Semantic tokens exist in two mode variants:

--semantic-color-light-mode-fill-contextual-navitem-base: ...
--semantic-color-dark-mode-fill-contextual-navitem-base:  ...

Both are emitted into src/tokens/tokens.css. Your layout layer decides which to activate — typically by scoping a [data-theme="dark"] attribute on a parent element that swaps the dark-mode vars in.

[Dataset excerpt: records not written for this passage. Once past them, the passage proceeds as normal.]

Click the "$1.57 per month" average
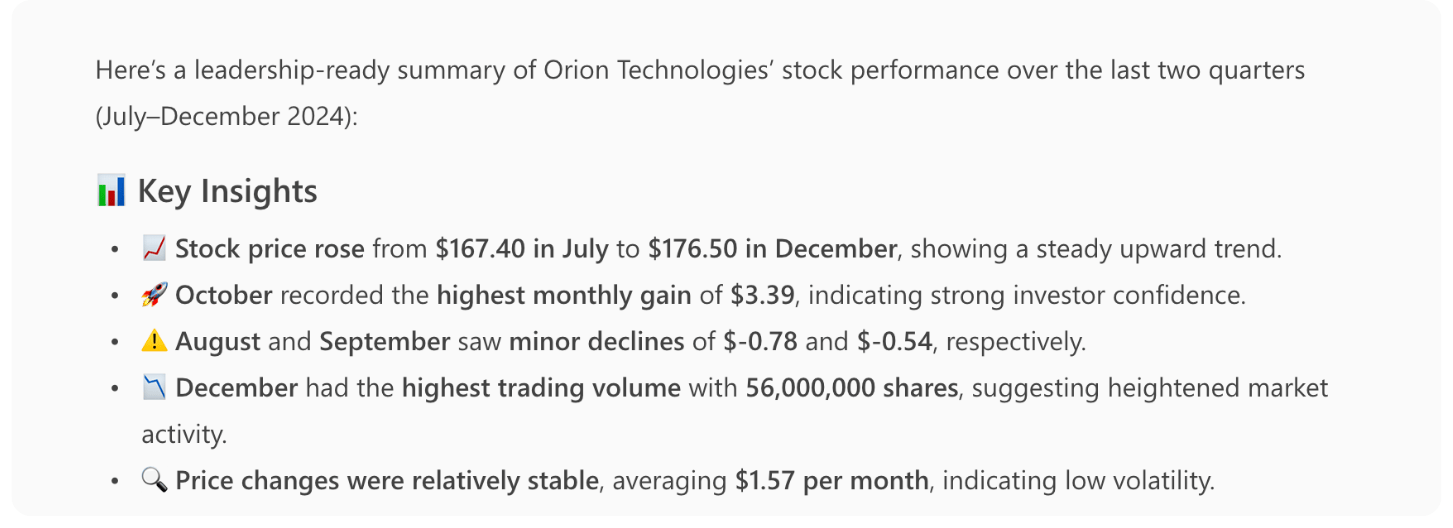Screen dimensions: 1453x528 point(831,481)
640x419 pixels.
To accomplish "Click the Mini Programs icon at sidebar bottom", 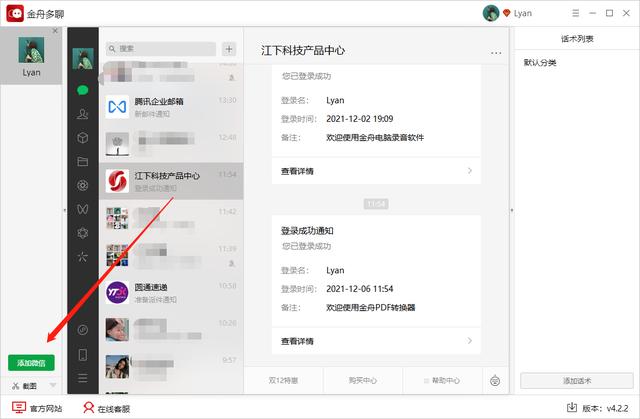I will [x=83, y=330].
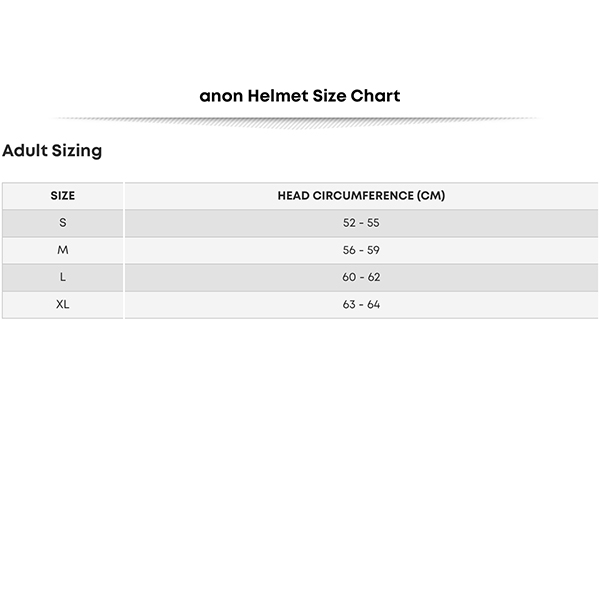The width and height of the screenshot is (600, 600).
Task: Click the word Helmet in the title
Action: (278, 96)
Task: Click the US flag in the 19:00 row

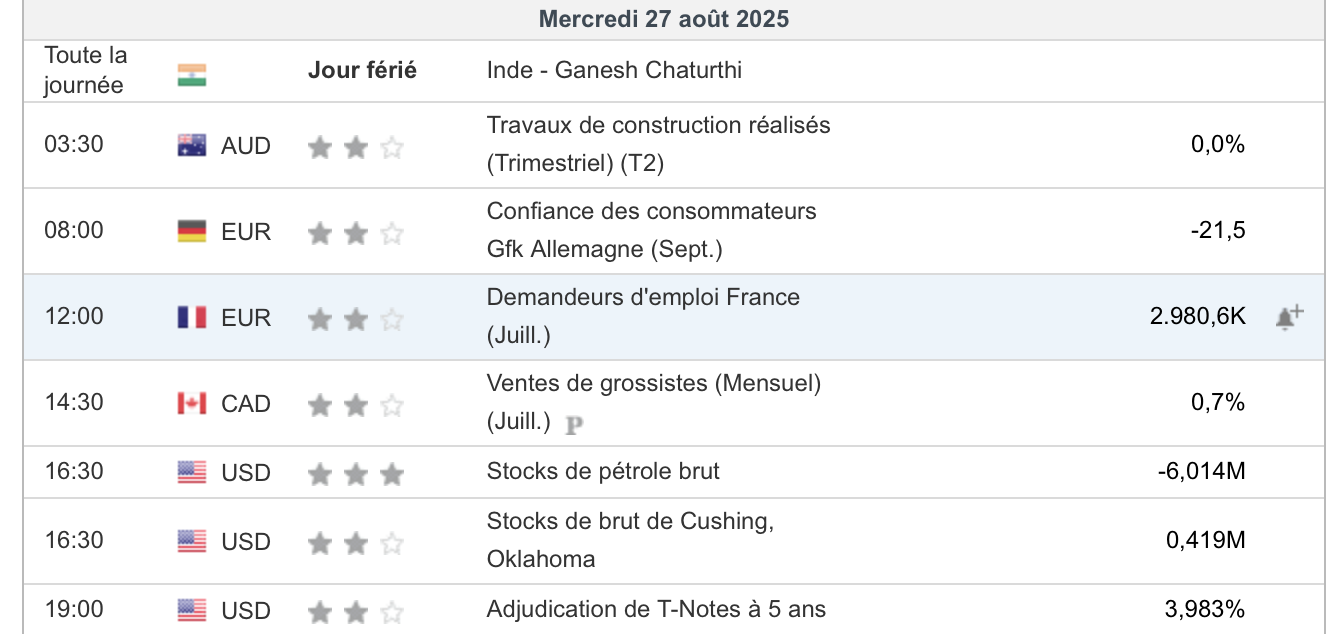Action: (192, 610)
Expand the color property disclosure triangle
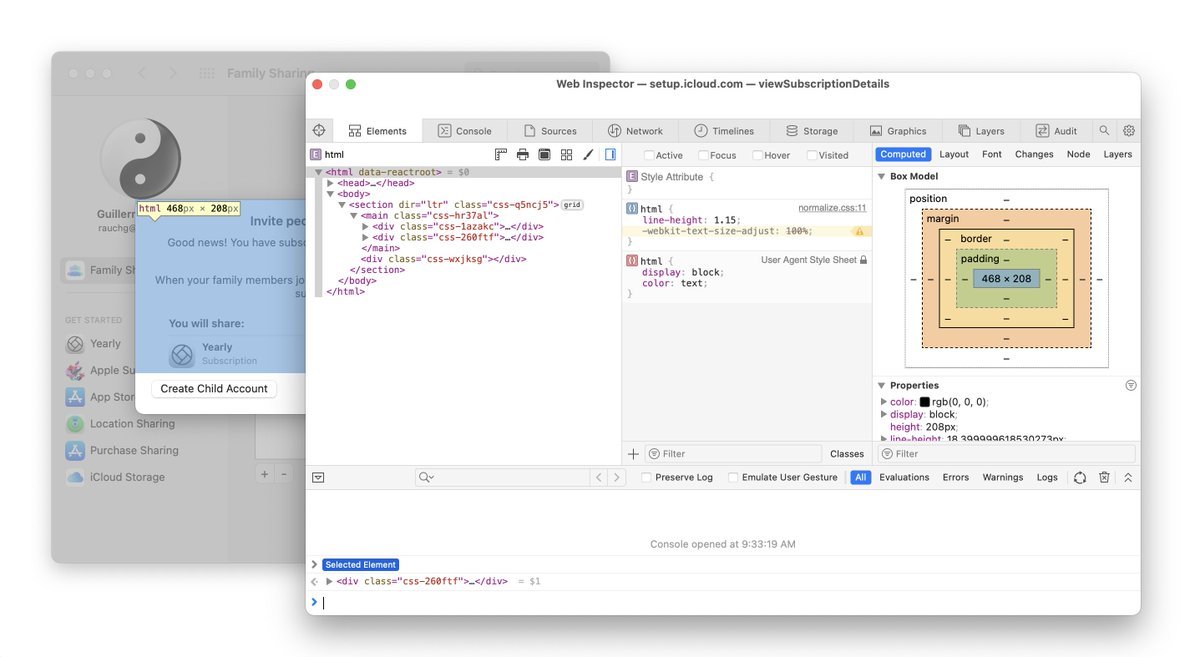The image size is (1200, 657). tap(884, 402)
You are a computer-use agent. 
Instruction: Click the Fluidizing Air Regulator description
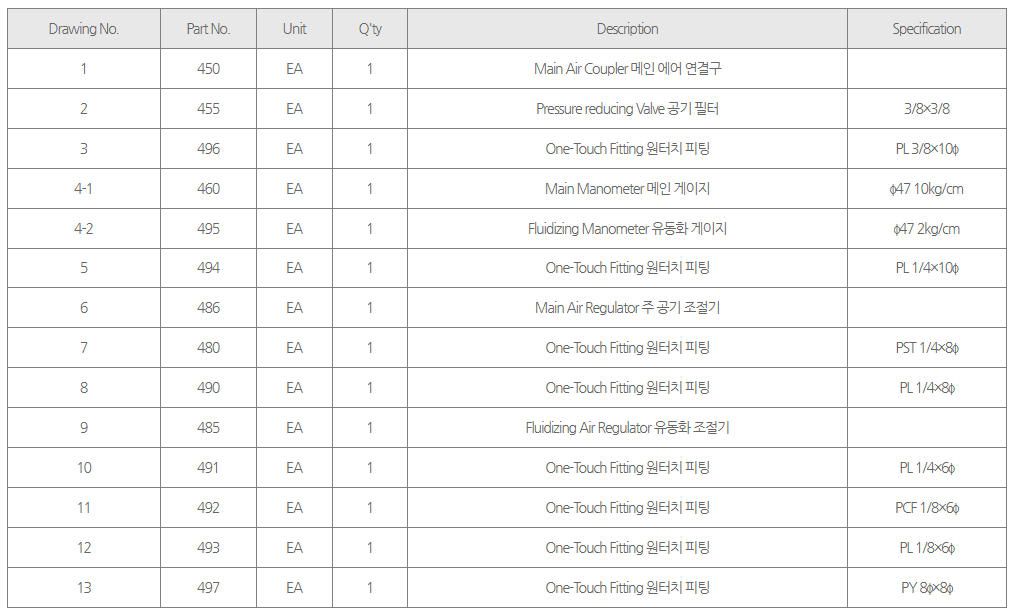click(x=627, y=428)
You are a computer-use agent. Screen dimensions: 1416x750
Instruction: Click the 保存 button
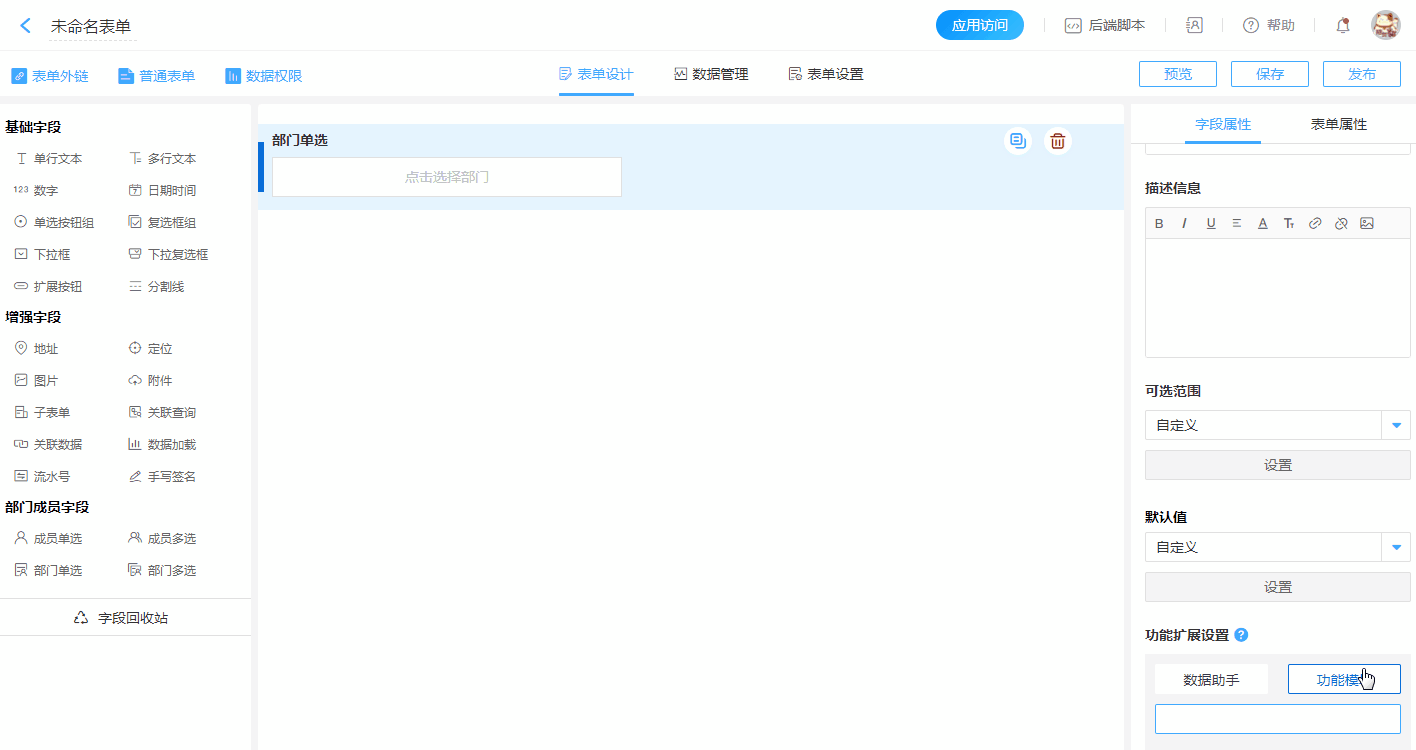[x=1269, y=74]
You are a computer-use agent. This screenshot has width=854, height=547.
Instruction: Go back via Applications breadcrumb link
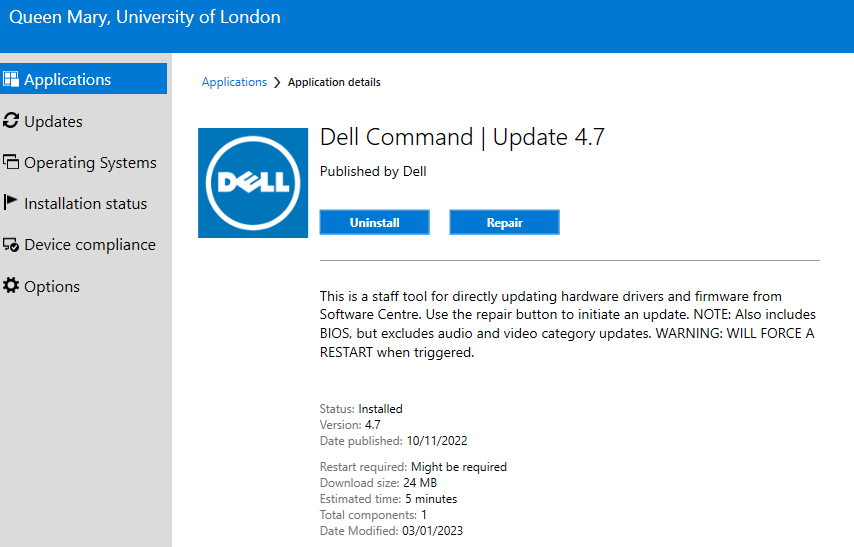234,82
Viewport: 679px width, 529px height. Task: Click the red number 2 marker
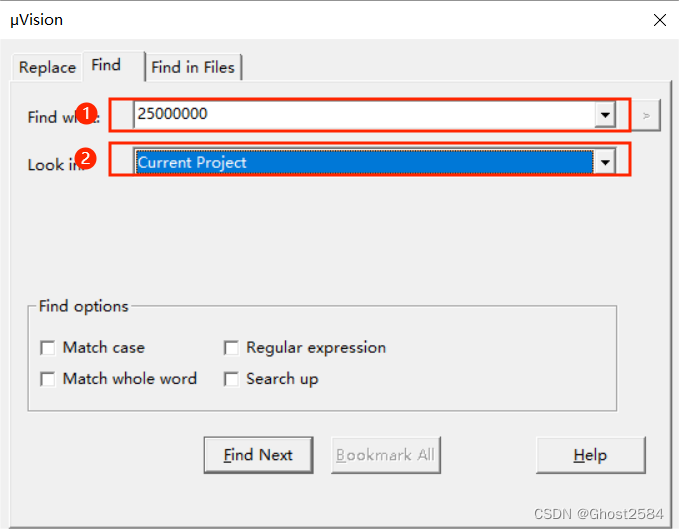[88, 158]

Resolving tokens by display name

For readable lookups in component demos and scripts, use the resolver utility:

import { t } from "../../tokens/resolve-tokens.js";

const fill = t("Fill/Contextual/NavItem/Base");          // light mode
const dark = t("Fill/Contextual/NavItem/Base", "dark");  // dark mode

t() converts the Figma display-path format ("Fill/Contextual/NavItem/Base") into the resolved CSS variable value. It handles both modes and caches lookups.


Using tokens in a project

npm install @helloimjolopez-pathway/pathway-tokens

Then import what you need:

// CSS custom properties — add to your app entry point
import "@helloimjolopez-pathway/pathway-tokens/css";

// JS token object (for JS-driven theming, token lookups, etc.)
import tokens from "@helloimjolopez-pathway/pathway-tokens";

// Raw DTCG JSON (for tooling that reads token definitions)
import tokenJson from "@helloimjolopez-pathway/pathway-tokens/json";

In plain HTML or a project without a bundler, link the CSS directly:

<link rel="stylesheet"
  href="https://helloimjolopez-collab.github.io/pathway-ds/storybook/tokens.css" />

Once the CSS is loaded, all custom properties are available:

.my-component {
  background: var(--semantic-color-light-mode-fill-static-brand-base);
  color: var(--semantic-color-light-mode-text-static-primary-inverse);
}

When moving to the Ministry Brands org repo

Republish under @ministry-brands/pathway-tokens and update the package name in package.json. All import paths change from @helloimjolopez-pathway/pathway-tokens to @ministry-brands/pathway-tokens.


Files in this folder

File What it is Edit?
figma-export/pathwaytokens.json Raw export from Figma — the upstream source of truth Never (Figma owns this)
pathway-design-tokens.json All tokens in DTCG format, fully resolved Never (auto-generated by CI on every sync)
resolve-tokens.js Lookup utility — converts display names to resolved values Yes — the only hand-edited file here

Tokens flow one way: Figma → this folder → src/tokens/tokens.css + tokens.js. See the repo CLAUDE.md §2 for the full pipeline.